此前的TF-centered Y1H 可以确定结合的基序，然而，它必须使用Sanger测序技术对阳性克隆进行逐一测序，存在效率低的缺点也不能像ChIP-Seq那样识别基序特定位置不同碱基的频率。

全新升级

南京瑞源生物技术有限公司研发团队联合沈阳农业大学王玉成研究团队对传统TF-centered Y1H改良升级，将可全面识别TF结合潜在基序最新实验策略的科研成果发表在期刊BMC Plant Biology。升级后的TF-centered Y1H与高通量测序技术相结合，可快速筛选出感兴趣的TF结合的基序的同时还可以确定基序特定位置不同碱基的频率。该方法将在全面确定TF结合的基序方面得到广泛的应用。

科研思路

在pHIS2中插入随机的DNA序列作为猎物文库，并将目标TF克隆到pGADT7-Rec2中作为诱饵（图1）。然后进行 Y1H 获取阳性克隆，分离出pHIS2的载体。以pHIS2文库为模板，对pHIS2的插入区域进行PCR扩增，然后对PCR产物进行高通量测序分析。从reads中检索插入序列，并使用 MEME 或其他程序进一步分析，以确定可能与所研究的蛋白质结合的DNA 基序（图1）。

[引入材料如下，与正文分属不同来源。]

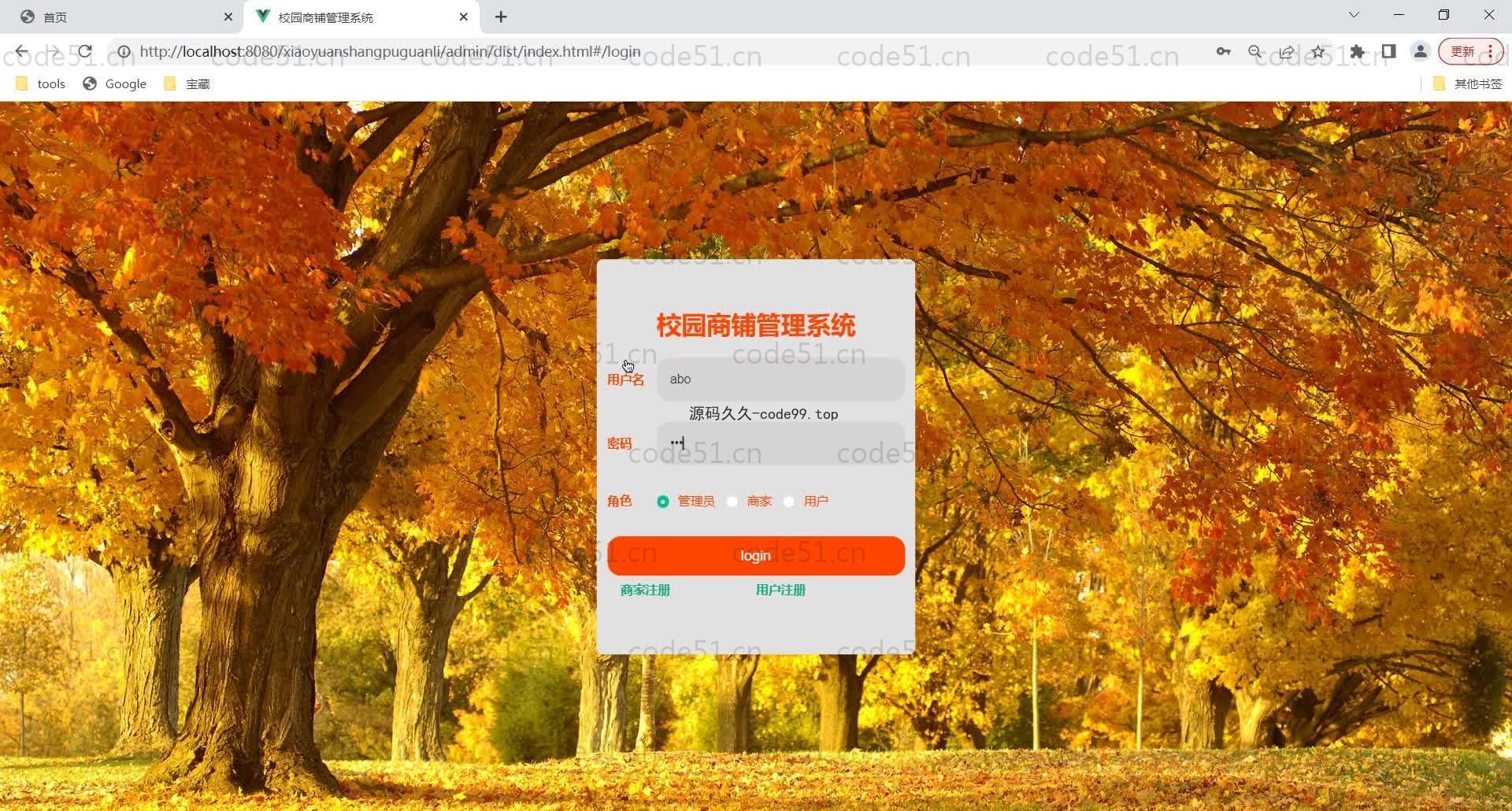The width and height of the screenshot is (1512, 811).
Task: Choose the 商家 role radio button
Action: tap(732, 502)
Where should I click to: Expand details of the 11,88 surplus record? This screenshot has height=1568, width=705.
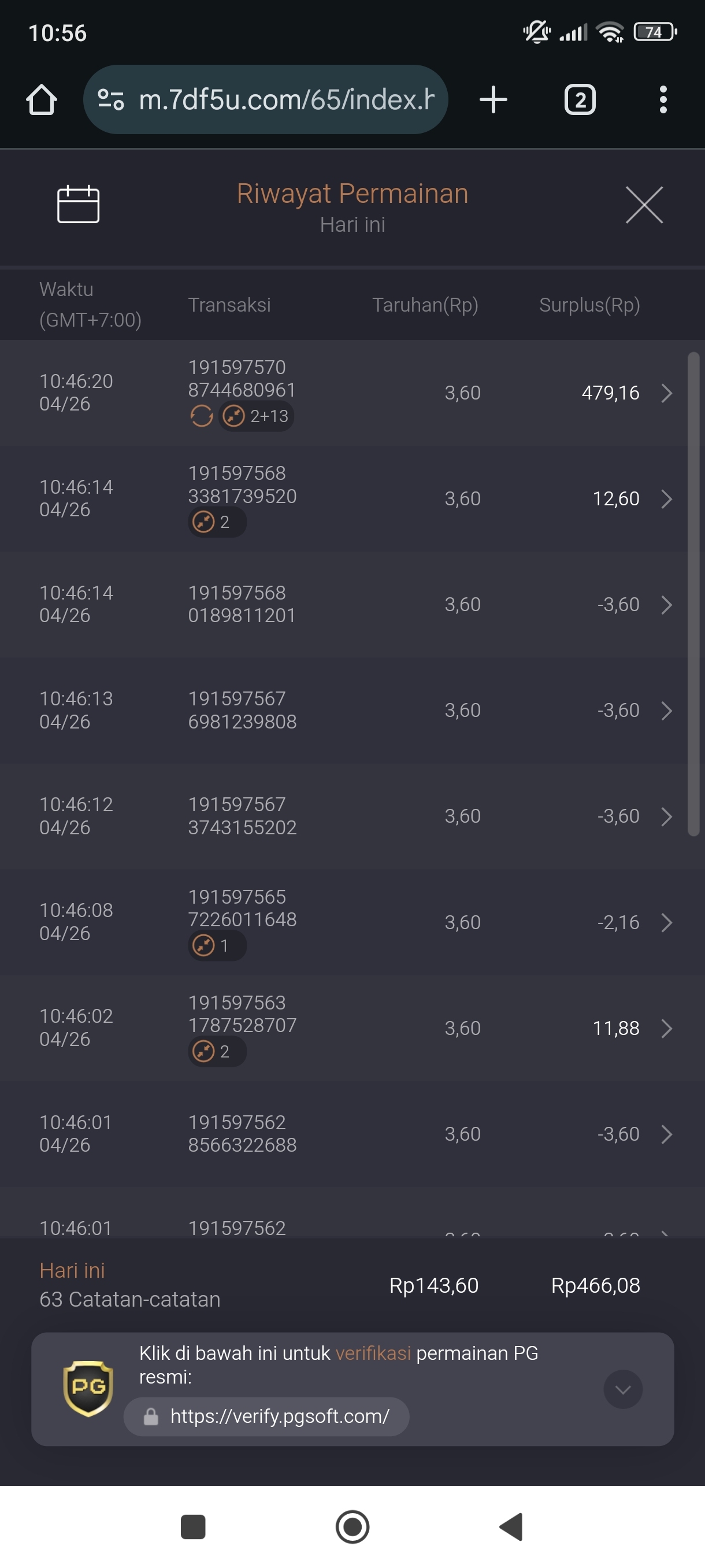pos(667,1028)
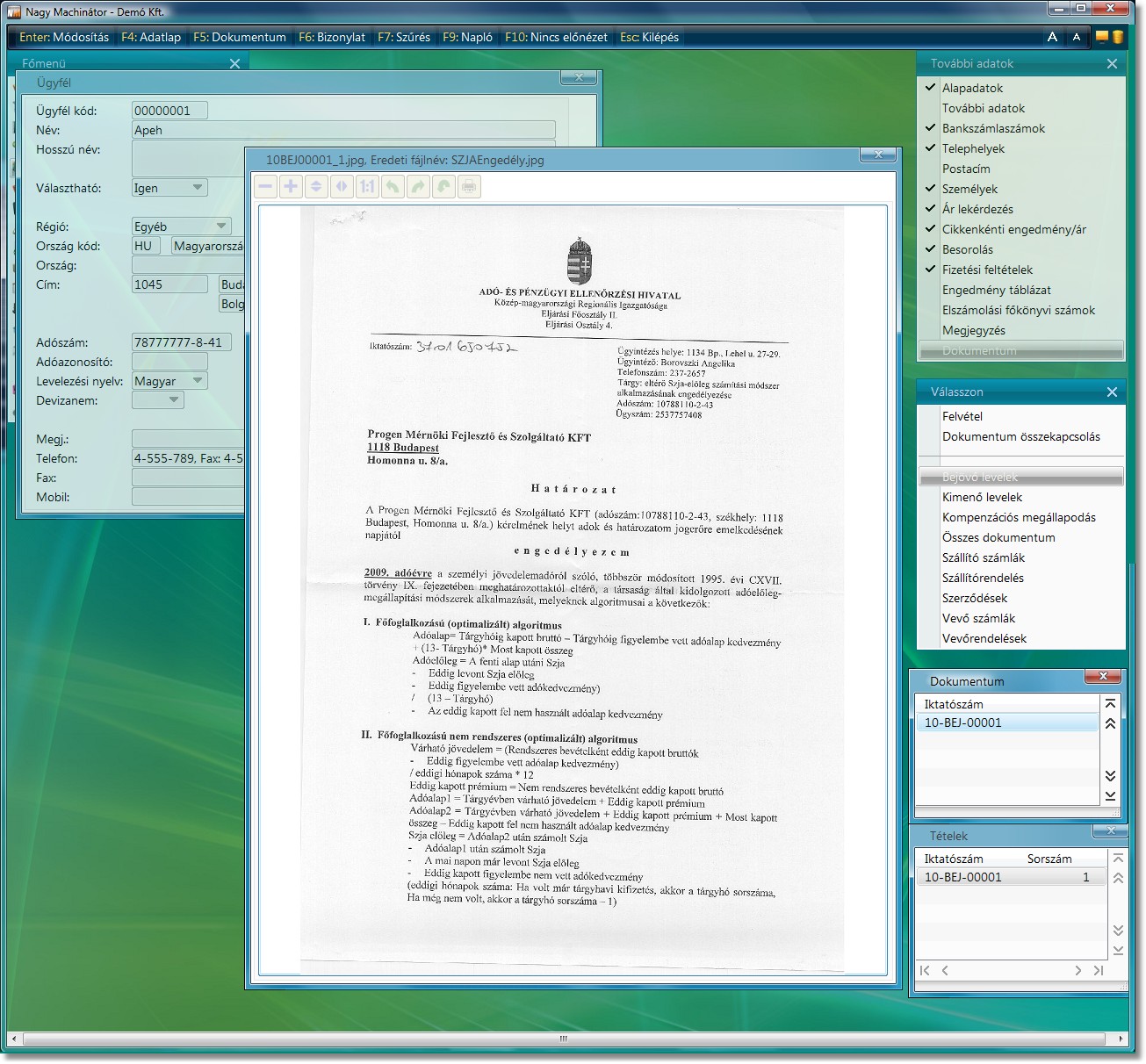Click the larger font size A icon
The height and width of the screenshot is (1064, 1146).
pos(1052,37)
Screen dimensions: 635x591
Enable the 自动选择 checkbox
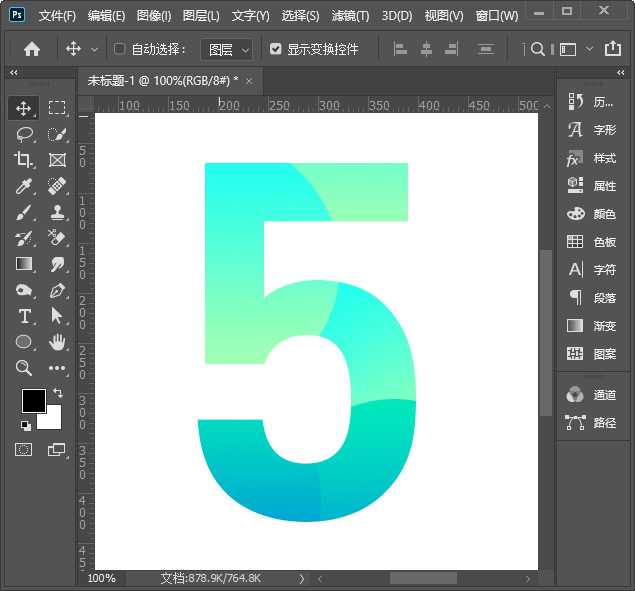point(120,49)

图1 改进的以转录因子为中心的酵母单杂交体（TF-Centered Y1H）的原理和程序

与以前的方法相比，本研究改进了以下几个方面：（1）改进了用于 TF-Centered Y1H 的猎物库，以包含许多随机基序序列；(2)利用高通量测序确定插入序列；(3)进行生物信息学分析以确定保守的基序，并以高通量识别DNA基序，从而能够全面识别TF结合的基序。

图2使用酵母单杂交系统分析 BpERF2 与选定基序的结合

图3所选基序与 BpERF2 结合的EMSA 验证

图4ChIP分析以验证 BpERF2 与所选基序的结合

瑞源生物研发团队突破了科研困境，引入序列随机化的方法进行了随机DNA文库的构建，该文库包含有3×4⁷种序列，然后再利用酵母单杂交技术筛选文库鉴定转录因子特异性结合的DNA序列。升级后的系统可快速筛选出感兴趣的TF结合的基序的同时还可以确定基序特定位置不同碱基的频率，可全面揭示TF结合的基序让基因调控网络一目了然！